Redlands had an aura of exoticism to me.

Not simply that it was not San Diego, rather that its differences-within-similarities gave it its own feel. Freeways were different, for instance in places more elevated, the 15E to 10 interchange for example. But perhaps it was the orange trees, the remnants of the groves that were everywhere. There was nothing like this in my part of Southern California. It was a different culture, a holdover from a different era. And of course the beautiful mountains that were a literal stone's throw away.

Mostly it was the University itself. Its strange conservativism, its aping of Ivy League pretentiousness while at the same time being so militantly mediocre. It was its huge open quad, the big lawns, its strange security force with its bullet-headed lack of empathy or concern for students. It was the hostility between the University and Johnston. It was the Johnston students' elitism. I'd encountered elitism before in the gifted program but I didn't remember the other students being hostile to them, more that the other students didn't know they existed.

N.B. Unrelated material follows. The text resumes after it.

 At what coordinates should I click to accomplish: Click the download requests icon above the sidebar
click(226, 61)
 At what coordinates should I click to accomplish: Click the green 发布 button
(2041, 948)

It was the drive on 15E, the dry hills covered with boulders. It was the drive on 10 west from Redlands into Los Angeles, when we had outings to the opera or when we went to the airport to leave for Greece. It was the unfathomable hugeness of L.A., where Redlands was its eastern rampart. It was driving up into the mountains, eating at the San Gregorio Lodge. Or driving into Mentone for donuts at 3am.

All of this was foreign in a way that felt both adventurous and a little bit alien. It was a widening of what I knew, and, to use later language, a decentering. Where my west-of-I-5 San Diegan experience became part of a larger context, and was no longer exclusively home.